■ **Text**:
════════════════════
Dass die Aktion beileibe nicht alle Schauspieler*innen mitgerissen hat, zeigt unter anderem das Beispiel von Christoph Waltz. Der zweifache Wiener Oscar-Preisträger äußert sich in einem langen und übrigens sehr lesenswerten Interview mit dem GQ-Magazin über „Querdenker", die vielleicht als „Quergläubige" besser beschrieben sind, und Leute, die das Jammern über Corona-Maßnahmen zur 24/7-Beschäftigung(stherapie) betreiben: „Wenn ich die höre! ,Ich lasse mich nicht wegen eines Schnupfenvirus in meinen Grundrechten beschränken.‘ Ja, wenn du das Tragen einer Maske als das Beschränken deiner Grundrechte empfindest, dann hast du schon mal im Denkvorgang ein Problem. Der ist nicht quer. Der ist einfach nur deppert."
════════════════════
■ **Datensätze**:
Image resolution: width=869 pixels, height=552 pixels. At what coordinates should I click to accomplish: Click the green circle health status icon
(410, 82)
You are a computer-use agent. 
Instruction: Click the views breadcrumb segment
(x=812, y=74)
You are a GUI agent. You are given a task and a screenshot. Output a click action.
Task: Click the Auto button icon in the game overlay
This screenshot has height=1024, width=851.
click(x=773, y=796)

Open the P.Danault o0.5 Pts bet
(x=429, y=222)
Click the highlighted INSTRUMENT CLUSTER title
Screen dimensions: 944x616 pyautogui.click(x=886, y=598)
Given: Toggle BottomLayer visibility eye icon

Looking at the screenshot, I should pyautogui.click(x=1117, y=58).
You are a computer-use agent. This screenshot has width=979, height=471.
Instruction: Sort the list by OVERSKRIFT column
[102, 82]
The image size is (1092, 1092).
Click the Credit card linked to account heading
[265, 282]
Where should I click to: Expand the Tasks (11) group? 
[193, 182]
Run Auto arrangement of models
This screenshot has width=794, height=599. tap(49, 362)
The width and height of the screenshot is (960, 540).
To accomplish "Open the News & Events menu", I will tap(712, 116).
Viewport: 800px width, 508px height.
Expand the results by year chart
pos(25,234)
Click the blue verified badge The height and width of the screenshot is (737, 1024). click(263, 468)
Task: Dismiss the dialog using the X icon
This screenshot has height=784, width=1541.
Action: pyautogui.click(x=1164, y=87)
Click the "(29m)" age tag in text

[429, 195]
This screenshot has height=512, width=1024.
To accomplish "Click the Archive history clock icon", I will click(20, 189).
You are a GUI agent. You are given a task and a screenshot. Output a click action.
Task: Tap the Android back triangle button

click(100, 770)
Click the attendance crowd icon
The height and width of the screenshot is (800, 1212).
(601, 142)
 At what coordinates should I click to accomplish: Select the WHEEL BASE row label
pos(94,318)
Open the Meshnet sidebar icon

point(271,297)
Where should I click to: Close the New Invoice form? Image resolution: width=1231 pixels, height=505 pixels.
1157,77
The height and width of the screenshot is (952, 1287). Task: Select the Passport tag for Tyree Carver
════════════════════
■ **Ziel der Übung**: Setze den Text über Christoph Waltz und die Corona-Maßnahmen nach seinem letzten Satz fort. Die Datensätze stammen aus einer anderen Quelle als der Text.

■ **Ausgabe der Übung**:
Grandezza im Umgang mit der Pandemie demonstriert auch Sir Michael Philipp Jagger. Im Song „Easy Sleazy“, den er gemeinsam mit Foo Fighters-Kopf aufgenommen hat, bekennt, er, dass bereits der Bill-Gates-Chip in seinem Blutkreislauf zirkuliere und die Gedankenkontrolle schon greife und fügt eine nette Reihe von Verschwörungsszenarien zusammen: „Shooting the vaccine, Bill Gates is in my bloodstream / It’s mind control / The earth is flat and cold it's never warming up / The arctic's turned to slush / The second coming's late / There’s aliens in the deep state“. Allmählich kann man sich den Mann als sympathischen Zeitgenossen vorstellen.